Please restate the data below word for word, omitting all images.

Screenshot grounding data
◇ ◇ ◇ ◇ ◇
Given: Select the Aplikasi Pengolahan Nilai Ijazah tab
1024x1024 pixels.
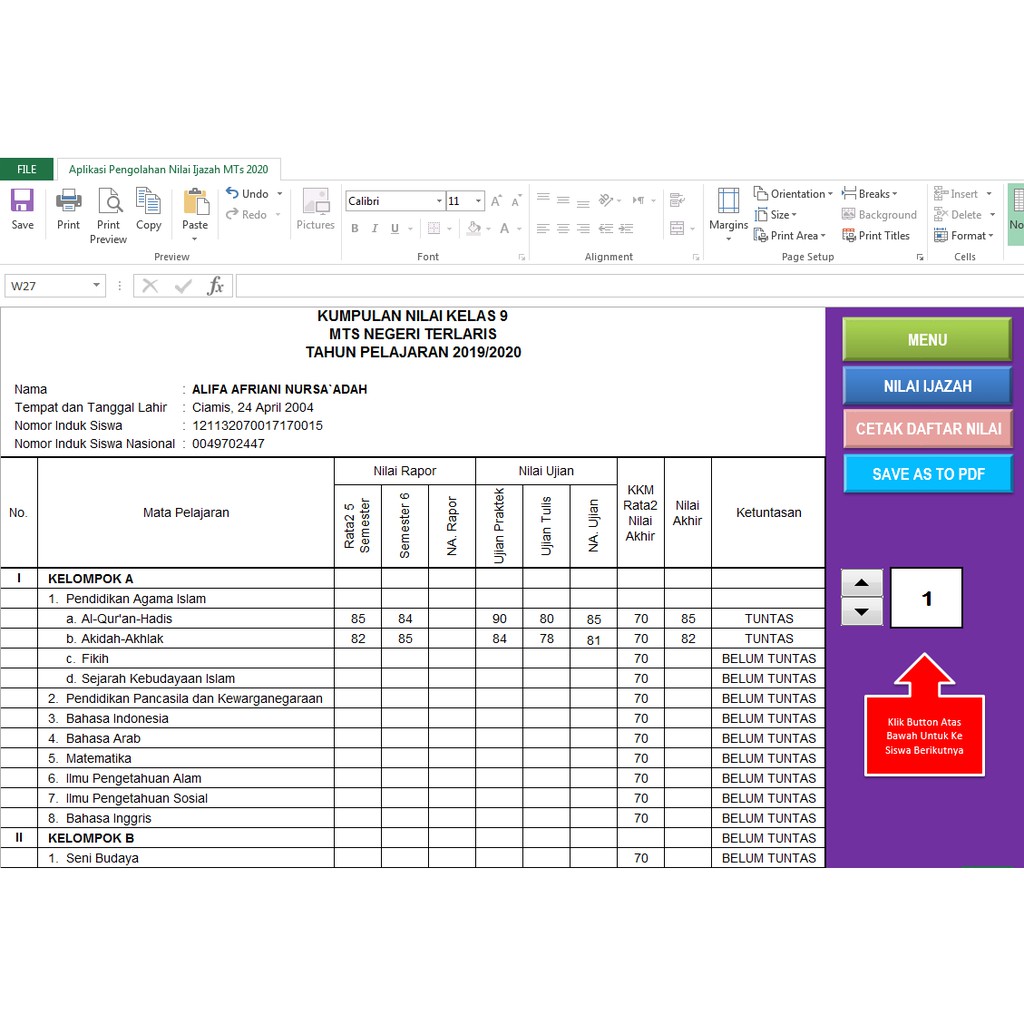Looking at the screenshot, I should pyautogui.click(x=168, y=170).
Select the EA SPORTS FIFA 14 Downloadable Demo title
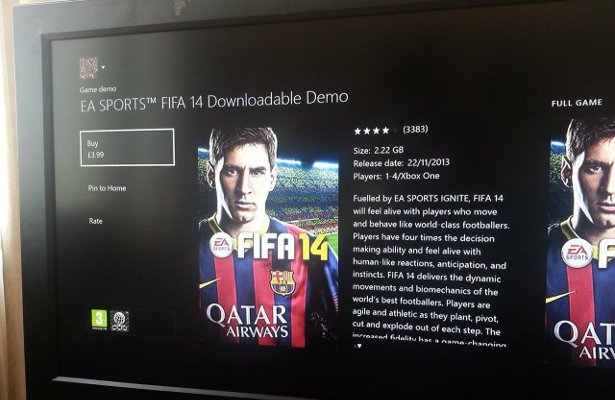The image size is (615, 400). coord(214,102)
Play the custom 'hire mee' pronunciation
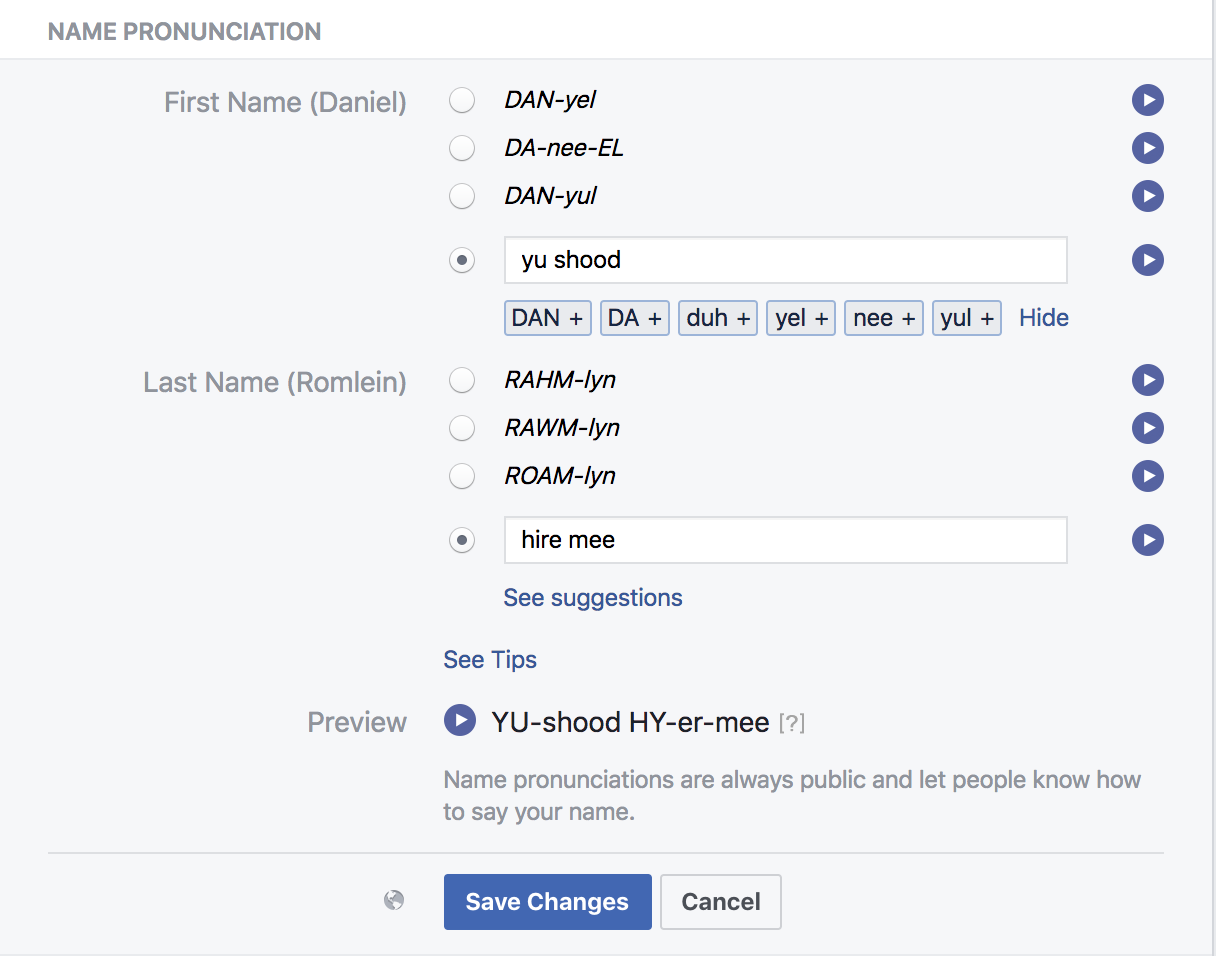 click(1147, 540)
◇ ◇ ◇ ◇ ◇
Exercise solution:
Given: Select the Aplikasi Pengolahan Nilai Ijazah tab
1024x1024 pixels.
Looking at the screenshot, I should pyautogui.click(x=168, y=170).
Select the EA SPORTS FIFA 14 Downloadable Demo title
The image size is (615, 400). coord(214,102)
Play the custom 'hire mee' pronunciation
 click(1147, 540)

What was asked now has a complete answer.